108 F. Supp. 659 (1952)


Civ. A. No. 8403.

United States District Court W. D. Pennsylvania.

December 3, 1952.

*660 H. E. Harper (of Alter, Wright & Barron), Pittsburgh, Pa., for plaintiff.

John M. Reed, Pittsburgh, Pa., for defendant.

GOURLEY, Chief Judge.

This matter comes before the Court on motion of defendant for summary judgment.

The action is brought in trespass to recover damages to a motor coach manufactured by the defendant and sold to the plaintiff by reason of its having been destroyed by fire alleged to have been caused by the gasoline tank breaking away from its supports and dragging on the street, thereby causing the gasoline to be ignited from sparks caused by friction.

The alleged negligence was the manner in which the tank was attached and the failure of the material used for that purpose to properly support the gas tank.

The Standard Warranty appearing on the reverse side of the purchase agreement is as follows:

"Standard Warranty 
"We warrant each new Reo Truck and Reo Bus manufactured by us, to be free from defects in material and workmanship under normal use and service, our obligation under this Warranty being limited to making good at our factory any part or parts thereof, including all equipment or trade accessories (except tires) supplied by the Truck Manufacturer, which shall, within 90 days after making delivery of such vehicle to the original purchaser or before such vehicle has been driven 4,000 miles, whichever event shall first occur, be returned to us with transportation charges prepaid, and which our examination shall disclose to our satisfaction to have been thus defective; this Warranty being expressly in lieu of all other Warranties expressed or implied and of all other obligations or liabilities on our part, and we neither assume or authorize any other person to assume for us any liability in connection with the sale of our vehicles.
"This Warranty shall not apply to any vehicle which shall have been repaired or altered outside of an authorized Reo Service Station in any way so as, in the judgment of the Manufacturer to affect its stability, or reliability, nor which has been subject to misuse, negligence, accident, or loaded beyond the factory rated capacity.
"In Witness Whereof we have caused this Warranty to be signed by our duly authorized officers.
"Reo Motors, Inc. "Lansing, Mich., U.S.A."

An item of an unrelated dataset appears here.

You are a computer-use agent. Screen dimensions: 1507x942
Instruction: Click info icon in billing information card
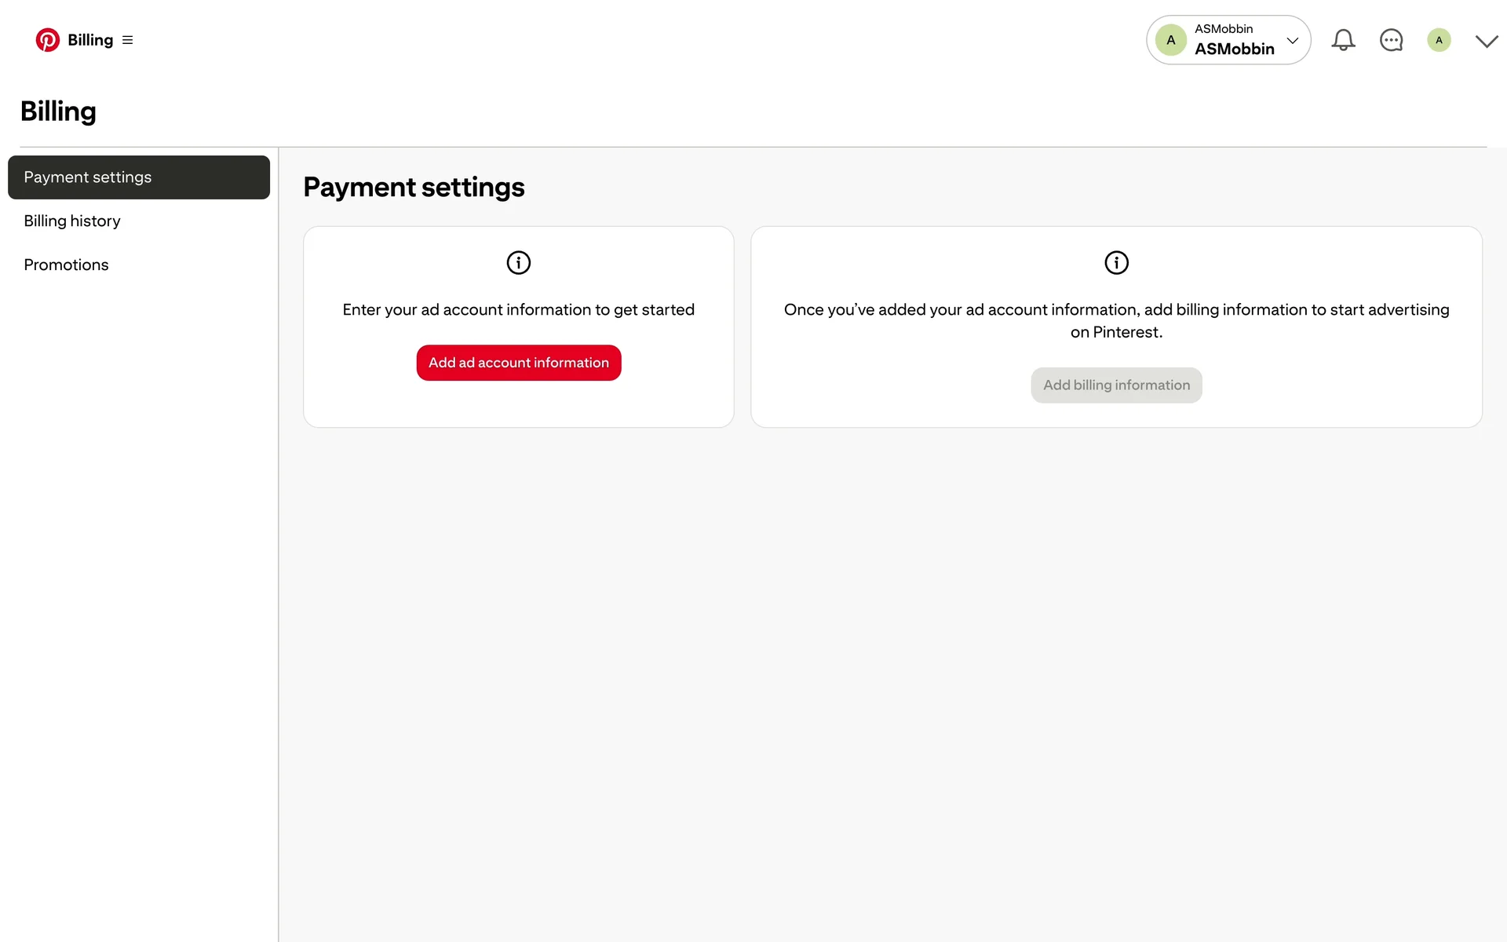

It is stipulated and agreed that the motor coach had been driven more than four thousand miles and had been in the possession of the plaintiff for a period in excess of ninety days at the time of the alleged destruction.

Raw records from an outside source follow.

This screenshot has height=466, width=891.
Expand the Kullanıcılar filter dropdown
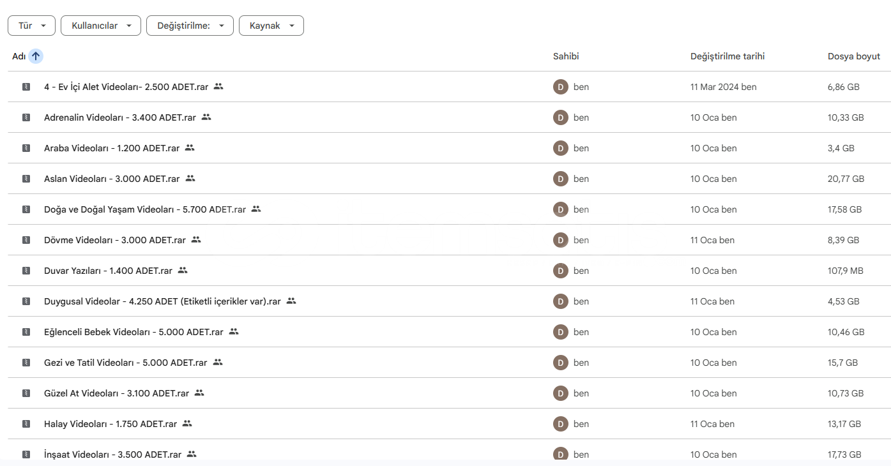101,26
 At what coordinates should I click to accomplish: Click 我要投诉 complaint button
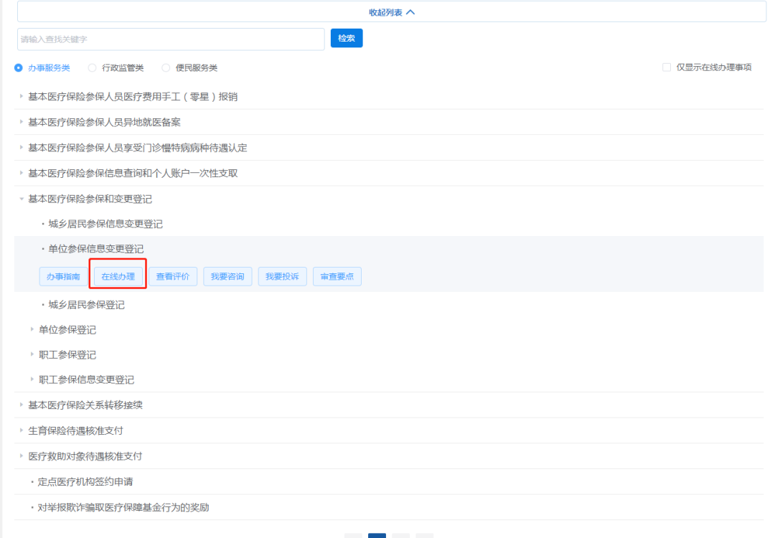click(x=282, y=277)
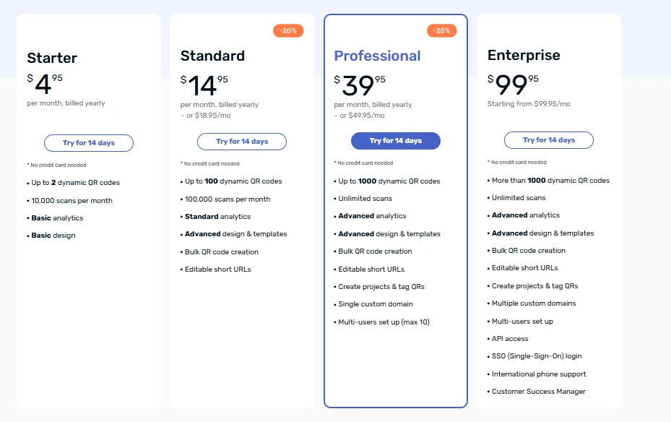Image resolution: width=671 pixels, height=422 pixels.
Task: Click "Starting from $99.95/mo" text
Action: (x=529, y=104)
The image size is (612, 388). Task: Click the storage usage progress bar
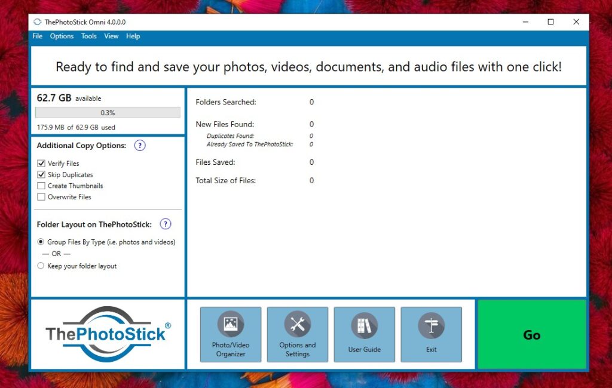click(108, 113)
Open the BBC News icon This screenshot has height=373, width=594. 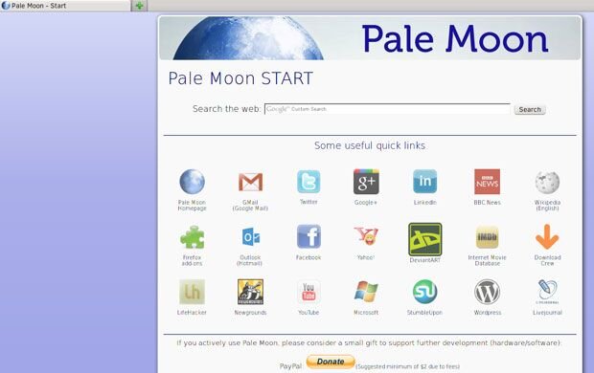(x=487, y=182)
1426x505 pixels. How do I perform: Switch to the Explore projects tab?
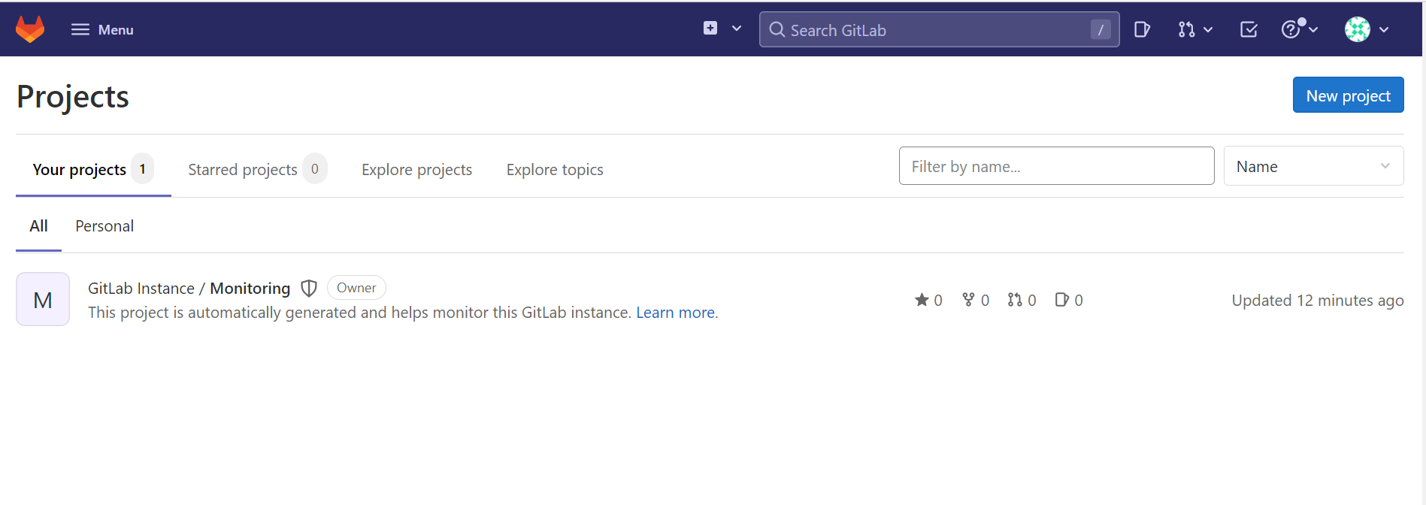coord(416,170)
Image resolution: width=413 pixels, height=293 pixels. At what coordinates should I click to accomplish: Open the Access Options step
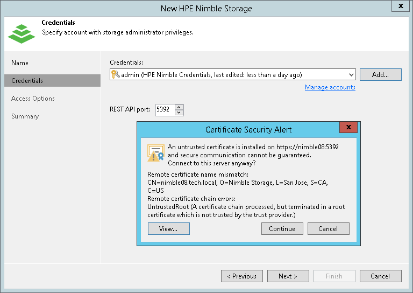point(33,99)
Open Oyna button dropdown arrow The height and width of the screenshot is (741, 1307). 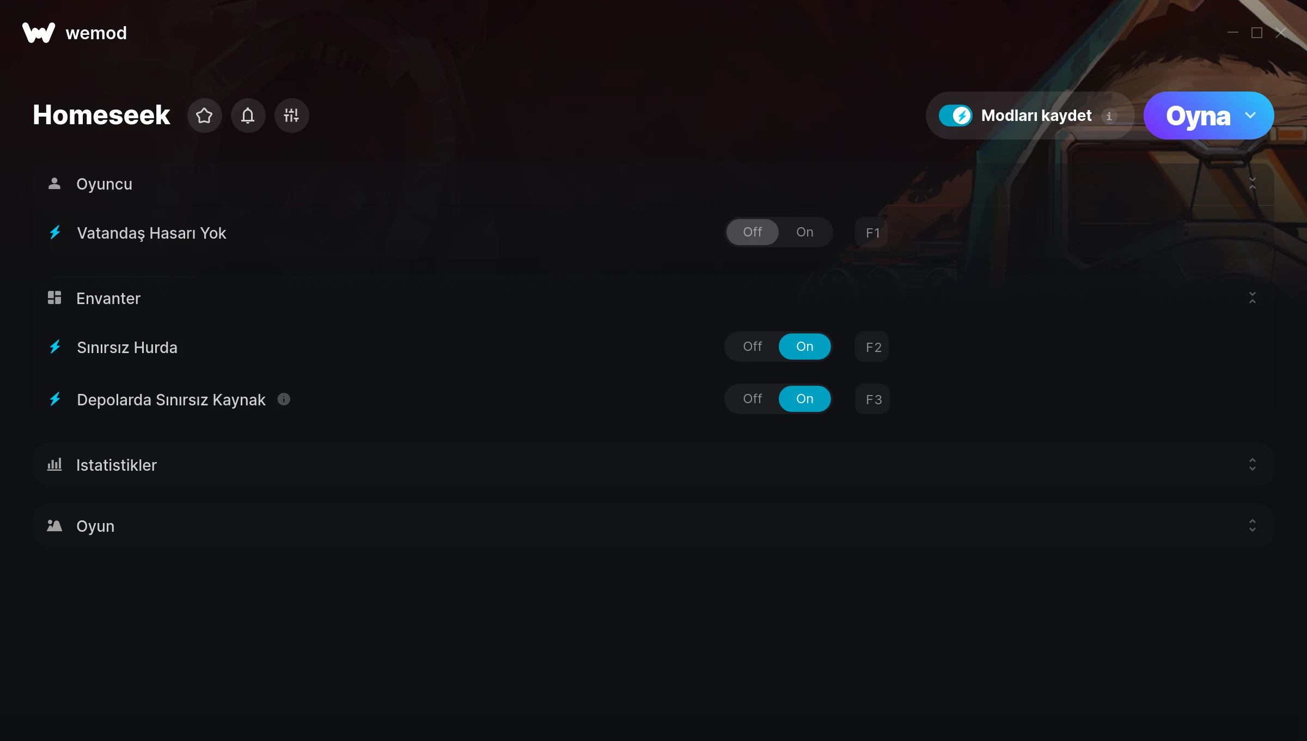[x=1250, y=116]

The issue for determination of this Court is whether the warranty attached to and made a part of the purchase contract is a bar to recovery by the plaintiff under the cause of action alleged in the complaint.

The motion for summary judgment authorized by Rule 56 of the Federal Rules of Civil Procedure, 28 U.S.C.A., has an important place in preventing undue delay in the trial of actions to which there is no real defense, but it should be granted only where it is specifically clear that no issue of fact is involved and inquiry into the facts is not desirable to clarify the application of the law. The moving party is entitled to judgment only where no genuine issue remains for trial, for the purpose of the rule is not to cut litigants off from their right to trial by jury if they really have issues to try. Sartor v. Arkansas Natural Gas Corp., 321 U.S. 620, 627, 64 S. Ct. 724, 88 L. Ed. 967; Merchants Indemnity Corp. of New York v. Peterson, 3 Cir., 113 F.2d 4; Walling v. Fairmont Creamery Co., 8 Cir., 139 F.2d 318. All doubts as to the existence of a genuine issue must be resolved against the party moving for a summary judgment. Sarnoff v. Ciaglia, 3 Cir., 165 F.2d 167.

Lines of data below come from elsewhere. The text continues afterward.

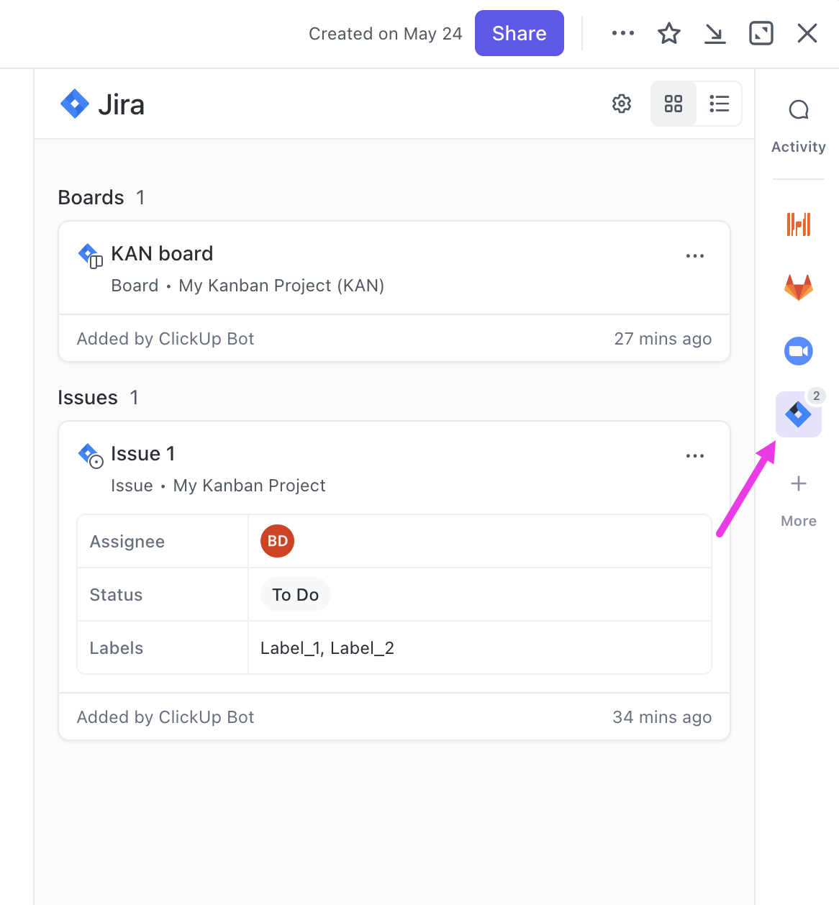This screenshot has height=905, width=839.
Task: Open Issue 1 options menu
Action: pos(694,456)
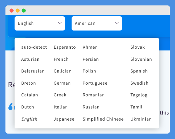Choose Esperanto from the language list
Screen dimensions: 175x139
[65, 47]
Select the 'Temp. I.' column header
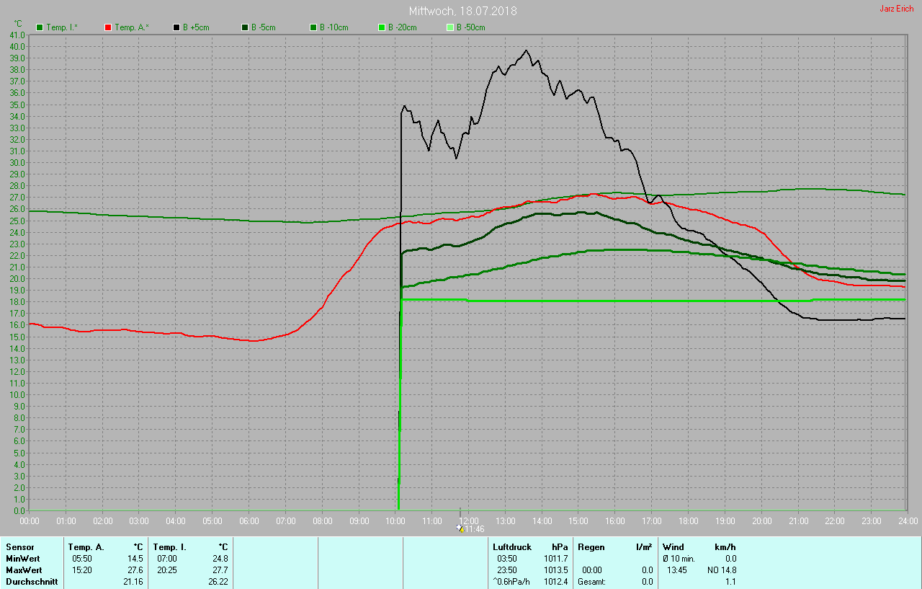The image size is (922, 589). (169, 547)
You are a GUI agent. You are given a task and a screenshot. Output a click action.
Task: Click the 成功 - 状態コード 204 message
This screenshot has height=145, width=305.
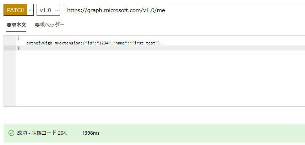[x=42, y=133]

Possessing jurisdiction because of diversity of citizenship, the Court is required to apply the rule of conflict of laws *661 applicable in the state in which it sits. The admitted facts are that the sale, delivery and damage to the motor coach took place in Pennsylvania. If any cause of action exists, it must arise under the law of Pennsylvania. Texas Motorcoaches, Inc. v. A. C. F. Motors Co., 3 Cir., 154 F.2d 91.

Where a buyer relies on the judgment of the seller who knows the purpose for which the property is to be used, there is an implied warranty that the property is reasonably fit for the purpose for which it it was bought. The implied warranty arises independently and outside of the contract and is imposed by operation of law. Hobart Mfg. Co., v. Rodziewicz, 125 Pa.Super. 240, 189 A. 580.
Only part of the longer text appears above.